Wastewater treatment generally gives rise to sewage sludge (primary, activated and tertiary sludge) which contains in concentrated form the majority of the ingredients eliminated from the wastewater. This comprises plant nutrients such as phosphorus and nitrogen, and also organic and inorganic ingredients. To stabilize and to reduce the volume of sewage sludges, anaerobic treatment is performed in digestion vessels. During this sludge digestion, the degradation of organic substrate releases not only the digester gas which arises, but also organically bound nitrogen and phosphorus compounds. This method and the removal of phosphate are described in “Auswirkungen der thermischen Klärschlammhydrolyse und der prozessintegrierten Nährstoffrückgewinnung auf die Stoffstrom-und Energiebilanzen auf Kläranlagen” (“Effects of thermal sewage sludge hydrolysis and of process-integrated nutrient recovery on the material-flow and energy balances on sewage plants”), final report AZ 24507-23, H. Bormann, M. Sievers, W. Ewert, published by Deutsche Bundesstiftung Umwelt (German Federal Foundation for the Environment), 2010 (http://www.dbu.de/projekt_24507/_db_1036.html). The removal of phosphate from the wastewater is achieved in practice by chemical precipitation with iron/aluminum salts or by increased biological P uptake into microorganisms (Bio-P). To increase the phosphorus recovery potential, thermal hydrolysis of surplus sludge and subsequent separate digestion of the surplus sludge is proposed. During the thermal hydrolysis, there is a partial redissolution of phosphorus and nitrogen from the solids of the surplus sludge. Phosphate recovery is achieved by phosphate precipitation of the redissolved phosphorus portion in the anaerobically treated surplus sludge.

**EXERCISE REQUIREMENTS**
Carry the passage on sewage sludge treatment further, starting right after its last sentence. The records that come next stand apart from the passage on sewage sludge treatment.

Records from a dataset
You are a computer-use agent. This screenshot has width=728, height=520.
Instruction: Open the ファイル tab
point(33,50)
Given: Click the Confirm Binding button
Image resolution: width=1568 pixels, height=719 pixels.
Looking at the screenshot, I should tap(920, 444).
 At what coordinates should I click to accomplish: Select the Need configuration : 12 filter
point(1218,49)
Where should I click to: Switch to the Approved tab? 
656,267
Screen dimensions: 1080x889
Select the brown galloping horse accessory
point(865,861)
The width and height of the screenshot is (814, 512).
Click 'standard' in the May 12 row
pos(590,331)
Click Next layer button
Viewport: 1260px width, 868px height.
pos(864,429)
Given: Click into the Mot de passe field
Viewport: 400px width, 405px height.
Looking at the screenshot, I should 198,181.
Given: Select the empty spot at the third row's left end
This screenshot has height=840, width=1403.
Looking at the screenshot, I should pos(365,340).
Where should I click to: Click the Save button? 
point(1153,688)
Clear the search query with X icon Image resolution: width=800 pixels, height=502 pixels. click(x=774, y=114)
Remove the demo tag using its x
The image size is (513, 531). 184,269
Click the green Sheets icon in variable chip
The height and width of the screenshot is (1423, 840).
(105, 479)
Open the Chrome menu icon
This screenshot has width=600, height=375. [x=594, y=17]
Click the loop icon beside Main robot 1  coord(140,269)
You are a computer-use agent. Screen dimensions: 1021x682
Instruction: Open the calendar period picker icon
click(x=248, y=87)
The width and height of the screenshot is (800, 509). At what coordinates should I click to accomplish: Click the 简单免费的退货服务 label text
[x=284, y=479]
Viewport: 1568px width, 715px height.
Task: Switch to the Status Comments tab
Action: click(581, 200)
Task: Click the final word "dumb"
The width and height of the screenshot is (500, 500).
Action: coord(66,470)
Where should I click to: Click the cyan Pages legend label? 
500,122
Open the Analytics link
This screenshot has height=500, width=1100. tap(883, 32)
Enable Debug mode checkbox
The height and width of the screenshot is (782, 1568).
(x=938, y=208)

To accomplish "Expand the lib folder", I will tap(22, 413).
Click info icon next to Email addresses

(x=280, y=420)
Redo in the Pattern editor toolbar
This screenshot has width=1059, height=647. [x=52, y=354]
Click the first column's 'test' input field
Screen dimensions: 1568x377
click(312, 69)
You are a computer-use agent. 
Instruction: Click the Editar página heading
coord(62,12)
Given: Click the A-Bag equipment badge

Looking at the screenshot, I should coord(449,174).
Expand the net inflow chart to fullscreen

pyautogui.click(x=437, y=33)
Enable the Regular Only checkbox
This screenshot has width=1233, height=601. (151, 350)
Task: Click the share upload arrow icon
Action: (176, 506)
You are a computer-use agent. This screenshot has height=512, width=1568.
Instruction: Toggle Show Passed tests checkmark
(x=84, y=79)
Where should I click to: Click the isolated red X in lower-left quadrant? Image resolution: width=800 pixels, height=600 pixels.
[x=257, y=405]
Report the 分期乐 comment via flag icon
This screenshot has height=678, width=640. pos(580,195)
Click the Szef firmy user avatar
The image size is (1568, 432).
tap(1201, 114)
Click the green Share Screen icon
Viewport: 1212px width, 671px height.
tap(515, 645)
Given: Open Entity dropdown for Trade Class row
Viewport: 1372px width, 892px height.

**OUTPUT**
D. Stumpf: “Phosphor Recycling durch MAP-Fällung im kommunalen Faulschlamm” (“Phosphorus recycling by MAP precipitation in communal digester sludge”), Umweltbundesamt Berlin (Federal Environmental Agency in Berlin), 2007 describes various methods and appliances for removing phosphorus by precipitating magnesium ammonium phosphate (MAP) from sewage sludge. Traditionally, this is carried out after the anaerobic treatment of sewage sludge, i.e., surplus sludge and/or primary sludge. The MAP precipitation is generally carried out using precipitation reactors or fluidized-bed reactors in which the pH is increased by addition of alkaline solution or by air stripping. MAP is traditionally precipitated directly from the digester sludge or from process water of sludge dewatering. The precipitated MAP can then be removed by means of sieves, hydrocyclone or centrifuges. In some cases, it then has to be further processed in order to be able to be used as, for example, fertilizer.
The methods carried out after completed digestion process in order to remove magnesium ammonium phosphate (MAP) prevent undesired crystallizations, which can frequently lead to operational interruptions. Here, advantage is taken of the known fact that, after use of biological phosphate elimination, the majority of the stored polyphosphates in the surplus sludge are redissolved under anaerobic conditions as orthophosphates in exchange for organic acids. This effect is utilized in the recovery of phosphates by the phosphates being precipitated and removed as magnesium ammonium phosphate (MAP) in either the digested sludge or the separated sludge water. The magnesium source used is generally magnesium chloride, magnesium oxide or magnesium hydroxide.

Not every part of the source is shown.